Entries for locating words and elements:
━━━━━━
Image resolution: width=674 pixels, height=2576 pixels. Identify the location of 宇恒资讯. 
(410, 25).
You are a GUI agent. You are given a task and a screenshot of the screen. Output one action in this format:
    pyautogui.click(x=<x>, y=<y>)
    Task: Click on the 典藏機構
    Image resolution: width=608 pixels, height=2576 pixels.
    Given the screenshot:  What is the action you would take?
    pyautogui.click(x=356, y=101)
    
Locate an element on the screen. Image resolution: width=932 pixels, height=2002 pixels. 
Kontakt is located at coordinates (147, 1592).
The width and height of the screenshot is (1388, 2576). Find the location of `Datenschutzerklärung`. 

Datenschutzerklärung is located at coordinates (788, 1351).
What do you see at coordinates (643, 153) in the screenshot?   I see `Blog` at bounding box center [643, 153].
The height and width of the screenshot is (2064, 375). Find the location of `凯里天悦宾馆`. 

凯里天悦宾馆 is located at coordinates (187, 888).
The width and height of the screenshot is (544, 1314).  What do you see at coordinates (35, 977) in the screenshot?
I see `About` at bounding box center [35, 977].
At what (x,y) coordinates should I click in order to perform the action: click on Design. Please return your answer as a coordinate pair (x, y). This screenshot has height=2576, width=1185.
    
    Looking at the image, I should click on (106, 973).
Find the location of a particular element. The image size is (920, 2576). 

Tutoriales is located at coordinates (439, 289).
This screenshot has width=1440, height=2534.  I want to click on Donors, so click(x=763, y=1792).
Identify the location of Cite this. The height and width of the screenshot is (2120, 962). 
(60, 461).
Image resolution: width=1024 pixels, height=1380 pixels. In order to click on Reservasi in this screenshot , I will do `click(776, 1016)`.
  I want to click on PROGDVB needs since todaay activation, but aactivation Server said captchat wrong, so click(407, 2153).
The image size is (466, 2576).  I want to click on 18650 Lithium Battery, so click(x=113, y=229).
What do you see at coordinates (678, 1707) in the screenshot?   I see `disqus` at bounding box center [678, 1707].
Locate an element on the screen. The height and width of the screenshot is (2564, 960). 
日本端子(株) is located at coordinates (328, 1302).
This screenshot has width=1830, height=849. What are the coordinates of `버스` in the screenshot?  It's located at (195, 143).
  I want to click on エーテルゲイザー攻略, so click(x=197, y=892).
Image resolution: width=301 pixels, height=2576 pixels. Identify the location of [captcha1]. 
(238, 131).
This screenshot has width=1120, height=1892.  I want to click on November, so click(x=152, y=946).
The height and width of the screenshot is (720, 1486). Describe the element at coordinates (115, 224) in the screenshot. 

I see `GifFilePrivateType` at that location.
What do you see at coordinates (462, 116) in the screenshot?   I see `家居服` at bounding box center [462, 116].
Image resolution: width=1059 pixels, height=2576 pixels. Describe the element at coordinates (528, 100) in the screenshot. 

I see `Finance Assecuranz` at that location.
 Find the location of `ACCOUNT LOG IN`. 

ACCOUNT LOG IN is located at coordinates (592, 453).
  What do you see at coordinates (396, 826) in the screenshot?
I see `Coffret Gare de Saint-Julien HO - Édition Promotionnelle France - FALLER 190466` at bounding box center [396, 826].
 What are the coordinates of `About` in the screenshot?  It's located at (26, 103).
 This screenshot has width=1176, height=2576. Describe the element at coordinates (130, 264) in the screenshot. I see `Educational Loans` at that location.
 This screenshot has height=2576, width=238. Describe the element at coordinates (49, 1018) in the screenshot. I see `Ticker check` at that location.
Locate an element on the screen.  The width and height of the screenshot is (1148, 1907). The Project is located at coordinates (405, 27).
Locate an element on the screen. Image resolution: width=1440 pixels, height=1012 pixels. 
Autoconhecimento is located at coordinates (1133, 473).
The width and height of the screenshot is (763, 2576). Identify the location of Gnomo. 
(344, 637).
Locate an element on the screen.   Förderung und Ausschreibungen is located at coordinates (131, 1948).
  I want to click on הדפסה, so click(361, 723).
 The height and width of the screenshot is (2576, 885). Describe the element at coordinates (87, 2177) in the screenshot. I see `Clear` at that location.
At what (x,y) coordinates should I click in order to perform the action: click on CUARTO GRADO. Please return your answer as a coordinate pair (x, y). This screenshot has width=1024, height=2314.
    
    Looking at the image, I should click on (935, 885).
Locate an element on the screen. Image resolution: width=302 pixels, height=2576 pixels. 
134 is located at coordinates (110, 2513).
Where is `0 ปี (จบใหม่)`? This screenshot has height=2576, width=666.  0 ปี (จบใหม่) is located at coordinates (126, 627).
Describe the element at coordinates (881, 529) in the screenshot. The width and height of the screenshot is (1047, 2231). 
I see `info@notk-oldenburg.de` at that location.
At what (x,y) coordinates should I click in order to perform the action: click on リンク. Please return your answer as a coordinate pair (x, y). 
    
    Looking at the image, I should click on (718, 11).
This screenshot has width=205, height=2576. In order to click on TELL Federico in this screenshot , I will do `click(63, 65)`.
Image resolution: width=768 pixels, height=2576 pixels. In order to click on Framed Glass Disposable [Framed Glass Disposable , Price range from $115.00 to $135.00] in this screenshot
━━━━━━
State how many lines of the records contain the string "Identify", treating uppercase and lowercase as distinct. Give only the number.

**RESPONSE FOR THIS EXERCISE**. 4